_EXERCISE MATERIAL_

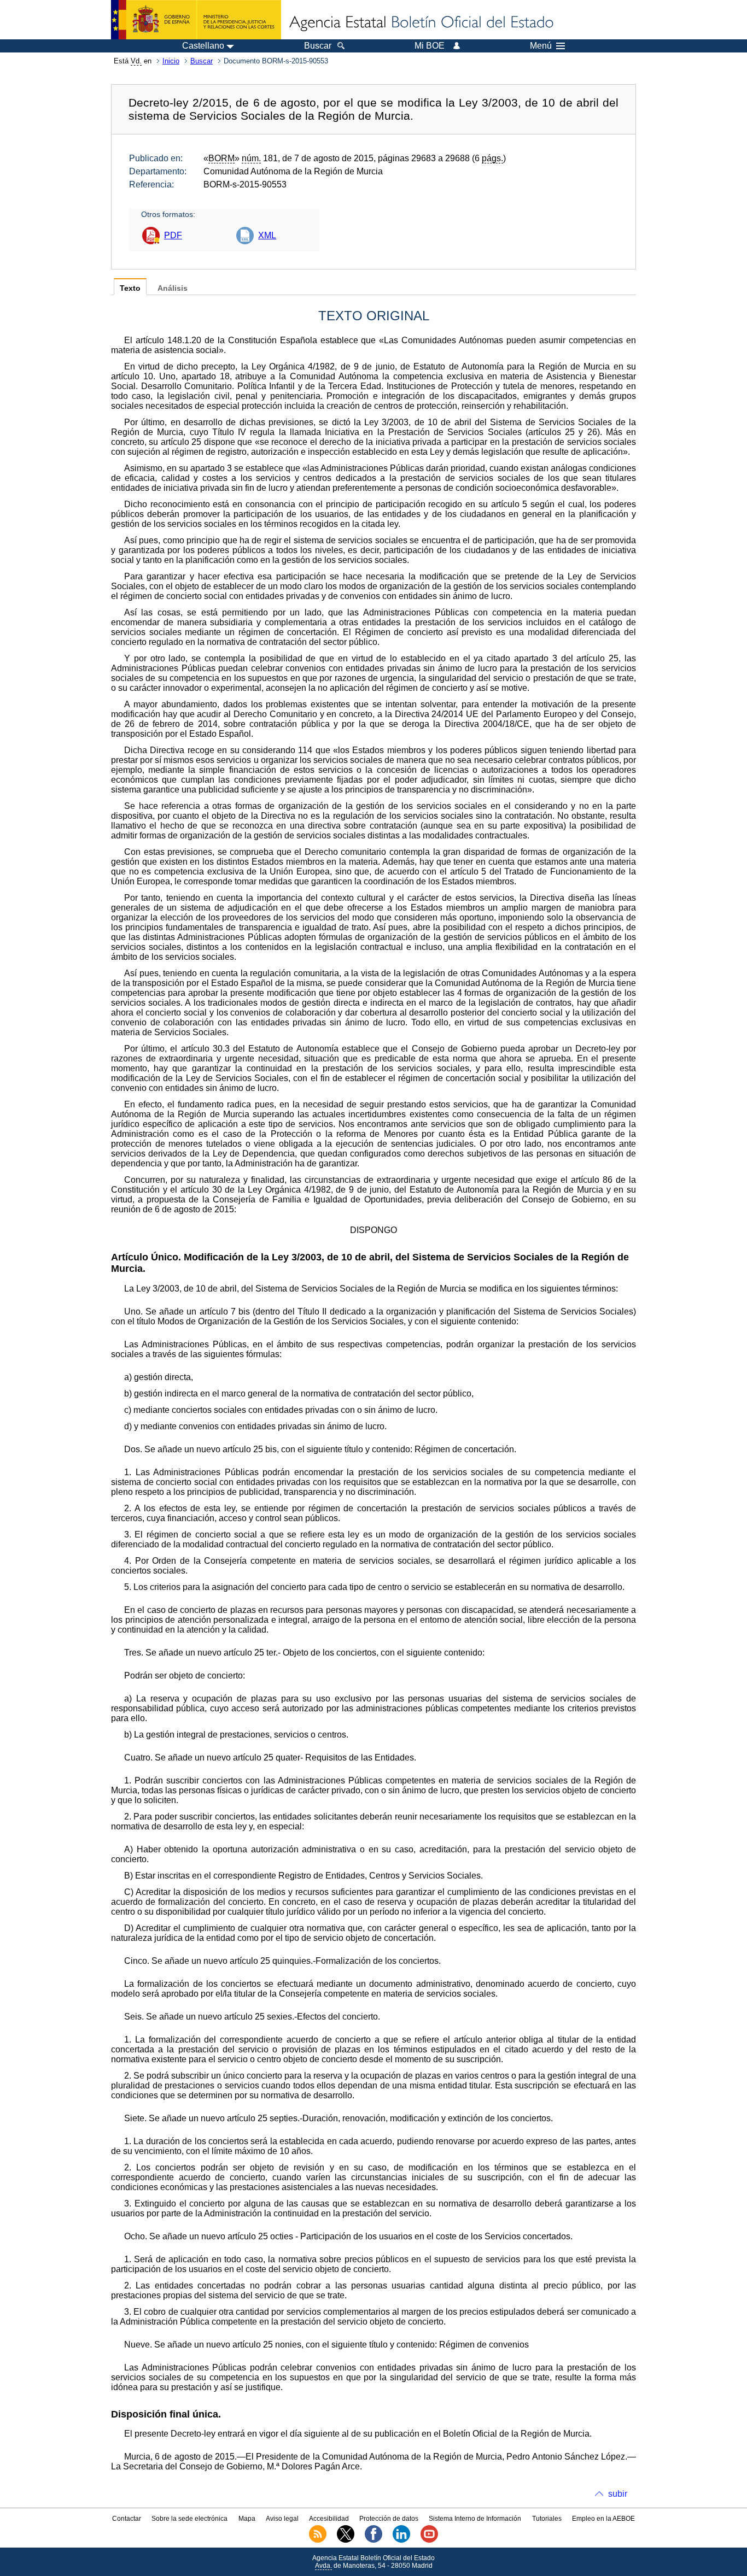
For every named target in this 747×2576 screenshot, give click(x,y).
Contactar (126, 2518)
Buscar (201, 61)
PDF (173, 235)
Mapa (246, 2518)
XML (267, 235)
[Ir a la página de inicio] (420, 23)
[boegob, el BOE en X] (345, 2540)
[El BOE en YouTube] (429, 2540)
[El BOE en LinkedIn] (401, 2540)
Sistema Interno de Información (475, 2518)
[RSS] (317, 2540)
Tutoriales (547, 2518)
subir (617, 2493)
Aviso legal (282, 2518)
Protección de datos (388, 2518)
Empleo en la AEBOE (603, 2518)
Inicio (170, 61)
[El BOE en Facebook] (373, 2540)
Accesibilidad (329, 2518)
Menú (541, 46)
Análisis (172, 288)
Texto (130, 288)
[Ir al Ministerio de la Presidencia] (196, 19)
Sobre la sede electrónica (189, 2518)
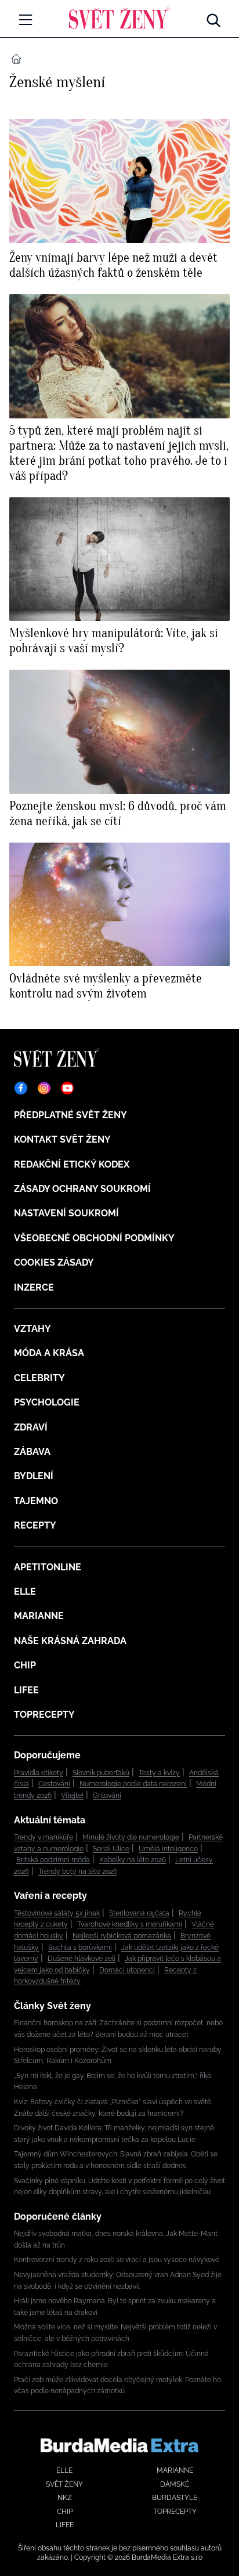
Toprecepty (44, 1714)
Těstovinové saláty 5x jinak (57, 1913)
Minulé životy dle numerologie (130, 1837)
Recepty (35, 1525)
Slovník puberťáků (101, 1773)
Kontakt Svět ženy (62, 1139)
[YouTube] (67, 1088)
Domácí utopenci (127, 1970)
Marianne (39, 1615)
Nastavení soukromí (66, 1213)
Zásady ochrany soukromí (82, 1188)
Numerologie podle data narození (133, 1784)
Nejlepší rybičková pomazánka (122, 1936)
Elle (25, 1591)
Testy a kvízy (159, 1773)
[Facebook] (21, 1088)
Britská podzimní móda (53, 1860)
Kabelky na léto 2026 (132, 1860)
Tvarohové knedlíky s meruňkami (129, 1924)
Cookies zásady (54, 1262)
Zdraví (31, 1427)
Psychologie (46, 1402)
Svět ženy (64, 2484)
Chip (25, 1665)
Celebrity (39, 1377)
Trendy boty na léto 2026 (77, 1871)
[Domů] (119, 17)
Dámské (174, 2484)
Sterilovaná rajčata (139, 1913)
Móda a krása (49, 1353)
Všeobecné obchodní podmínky (94, 1238)
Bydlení (33, 1476)
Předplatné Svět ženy (70, 1115)
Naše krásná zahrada (70, 1640)
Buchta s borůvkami (80, 1947)
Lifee (26, 1690)
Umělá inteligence (168, 1849)
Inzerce (34, 1287)
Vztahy (32, 1328)
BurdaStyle (174, 2498)
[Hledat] (213, 17)
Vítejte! (72, 1795)
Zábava (32, 1451)
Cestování (54, 1784)
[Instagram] (44, 1088)
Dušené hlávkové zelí (81, 1958)
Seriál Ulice (111, 1849)
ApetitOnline (47, 1567)
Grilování (107, 1795)
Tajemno (36, 1500)
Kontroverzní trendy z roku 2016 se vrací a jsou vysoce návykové (116, 2260)
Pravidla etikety (38, 1773)
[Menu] (25, 19)
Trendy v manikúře (43, 1837)
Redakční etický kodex (71, 1164)
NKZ (64, 2498)
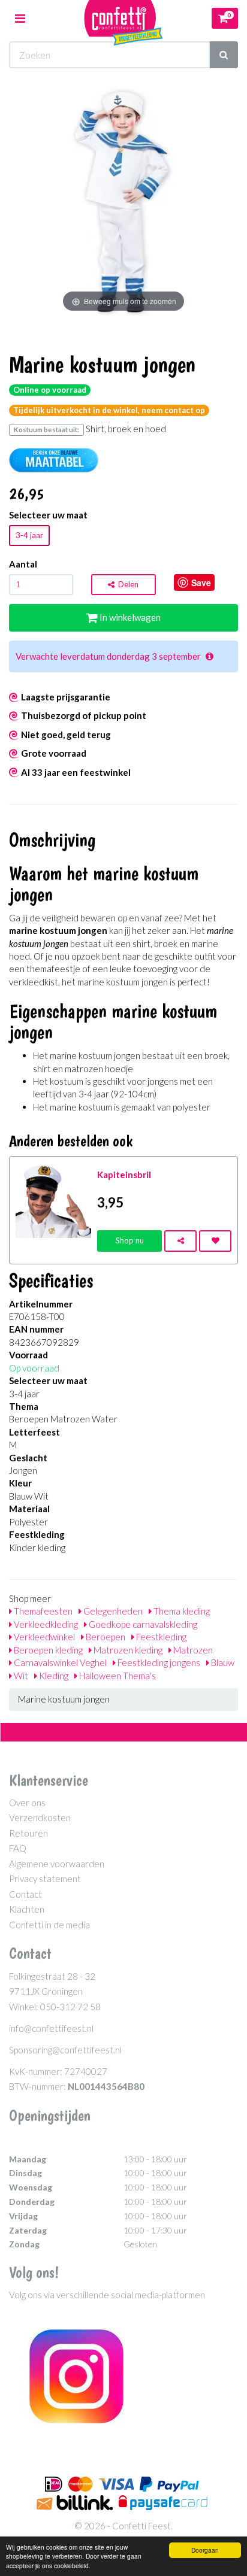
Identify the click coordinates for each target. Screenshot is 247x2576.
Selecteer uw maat (48, 514)
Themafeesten (42, 1611)
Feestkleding (160, 1636)
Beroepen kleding (47, 1649)
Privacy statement (45, 1878)
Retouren (28, 1833)
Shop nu (130, 1240)
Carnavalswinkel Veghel (59, 1662)
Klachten (26, 1909)
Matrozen (192, 1649)
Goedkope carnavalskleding (142, 1624)
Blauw (221, 1662)
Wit (20, 1675)
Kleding (52, 1675)
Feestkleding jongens (158, 1662)
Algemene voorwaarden (56, 1863)
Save (201, 582)
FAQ (17, 1848)
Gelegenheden (112, 1611)
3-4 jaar (29, 535)
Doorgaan (205, 2549)
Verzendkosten (40, 1817)
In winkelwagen (129, 617)
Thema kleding (181, 1611)
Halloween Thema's (116, 1675)
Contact (25, 1894)
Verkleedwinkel (43, 1636)
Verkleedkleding (45, 1624)
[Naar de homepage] (123, 18)
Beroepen (104, 1636)
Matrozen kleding (127, 1649)
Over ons (27, 1802)
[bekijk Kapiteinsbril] (53, 1199)
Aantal (23, 564)
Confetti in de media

_WORK ITEM_
Across all the records above, count the lines that contain "ženy" and reply with only the number.

_WRITTEN RESPONSE_
3